● EXERCISE DESCRIPTION
Below are records; report how many of their lines contain the word "computer", giving only the number.

====== RECORDS FOR THE EXERCISE

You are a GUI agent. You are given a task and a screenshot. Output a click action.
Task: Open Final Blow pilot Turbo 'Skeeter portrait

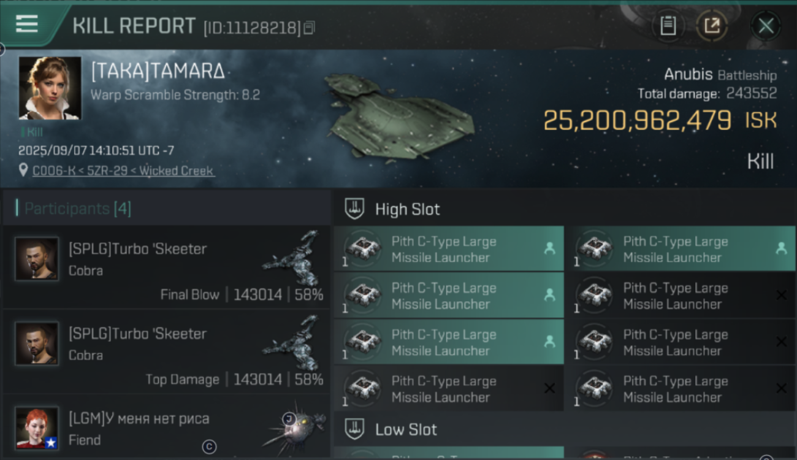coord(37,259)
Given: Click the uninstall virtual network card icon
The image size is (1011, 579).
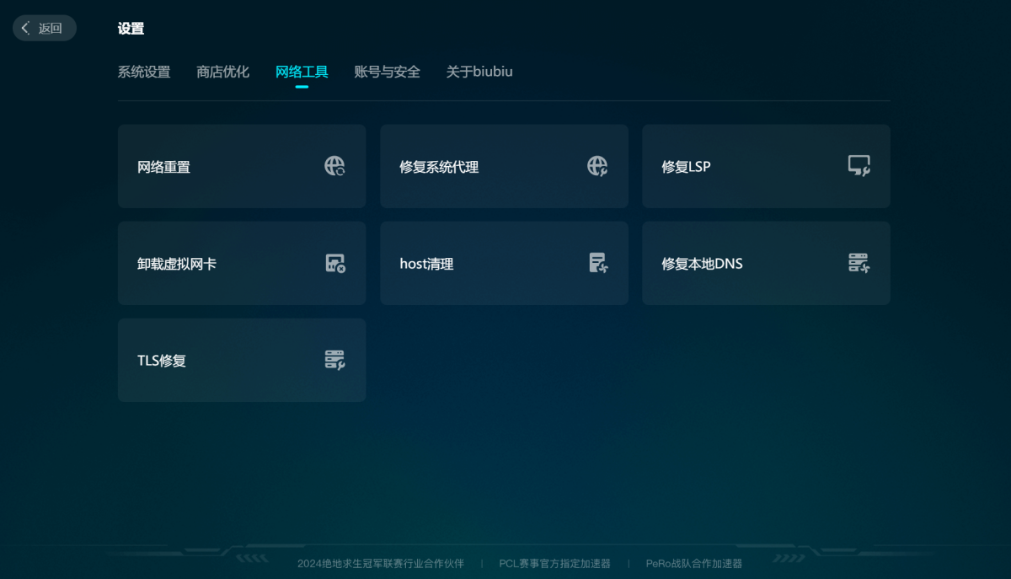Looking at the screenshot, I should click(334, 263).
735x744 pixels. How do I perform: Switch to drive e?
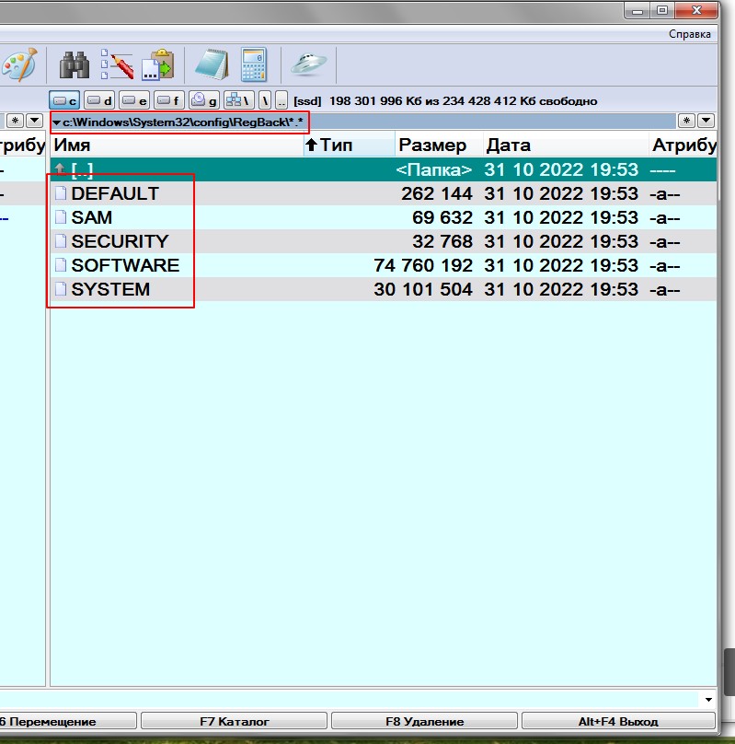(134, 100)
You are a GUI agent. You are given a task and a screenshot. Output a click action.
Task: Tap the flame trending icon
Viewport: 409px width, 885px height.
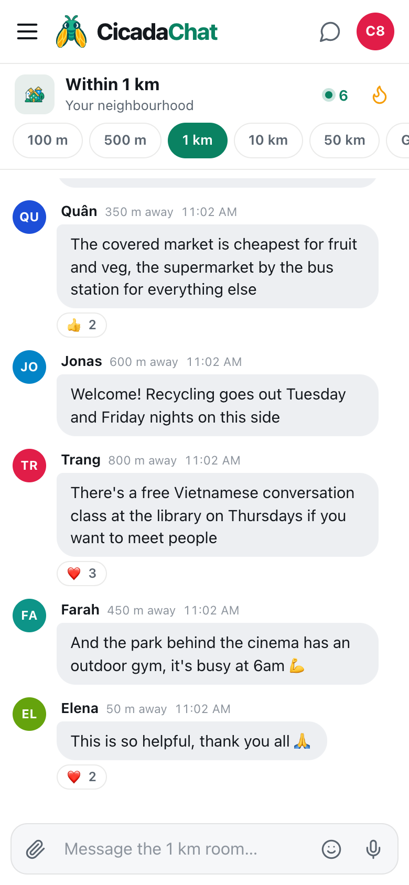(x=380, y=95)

============
====== RECORDS FOR THE EXERCISE

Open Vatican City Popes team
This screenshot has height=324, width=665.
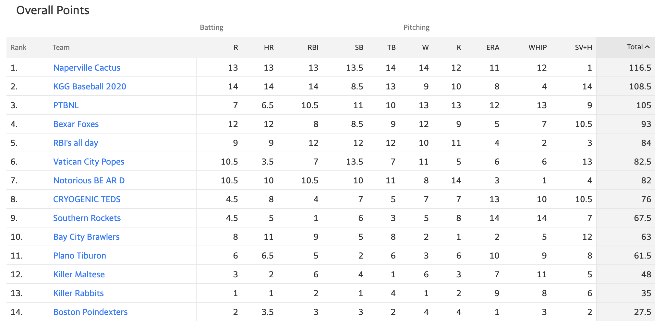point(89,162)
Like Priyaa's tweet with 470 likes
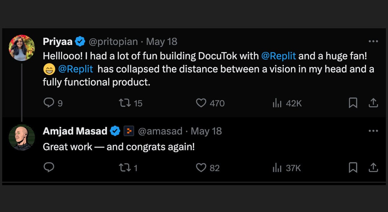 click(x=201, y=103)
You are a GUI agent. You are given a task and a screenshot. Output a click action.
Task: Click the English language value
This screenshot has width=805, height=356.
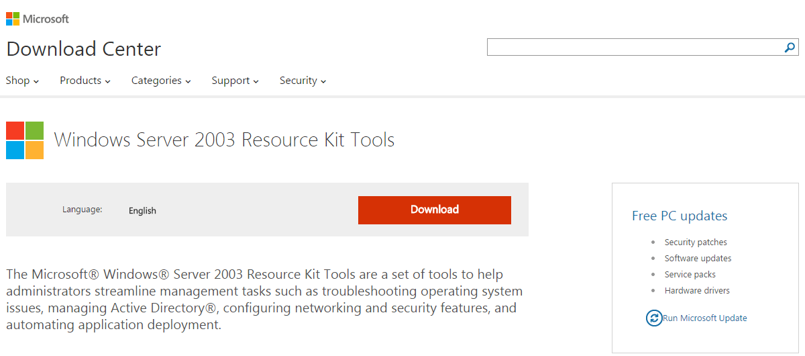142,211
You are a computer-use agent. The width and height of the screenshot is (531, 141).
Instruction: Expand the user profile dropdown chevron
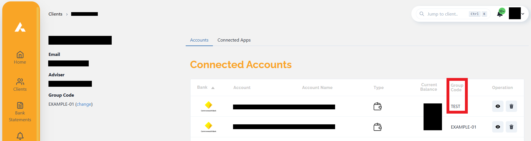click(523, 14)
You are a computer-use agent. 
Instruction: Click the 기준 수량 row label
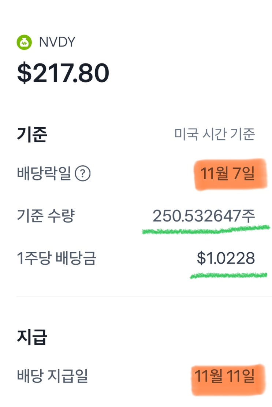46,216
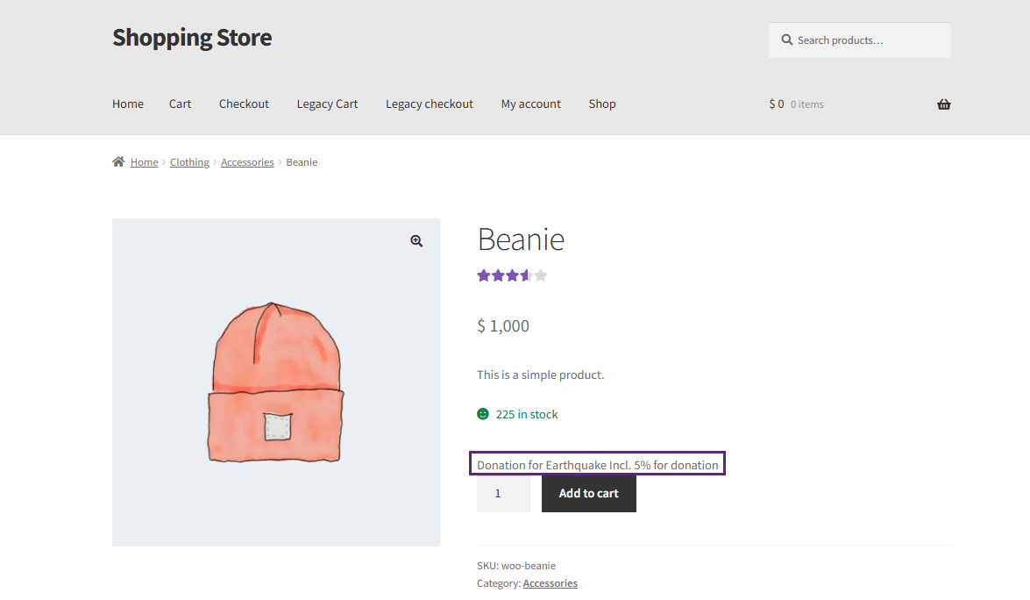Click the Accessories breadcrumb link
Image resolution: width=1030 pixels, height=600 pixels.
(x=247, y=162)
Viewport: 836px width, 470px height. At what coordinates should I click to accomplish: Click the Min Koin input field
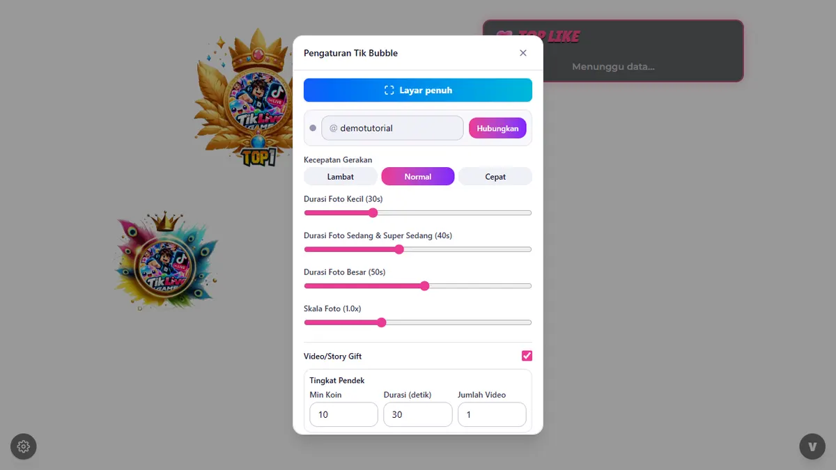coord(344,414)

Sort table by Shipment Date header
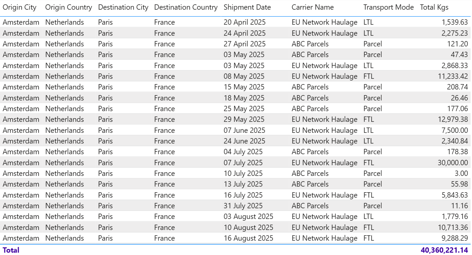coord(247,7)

============

● RESPONSE TO THE TASK
2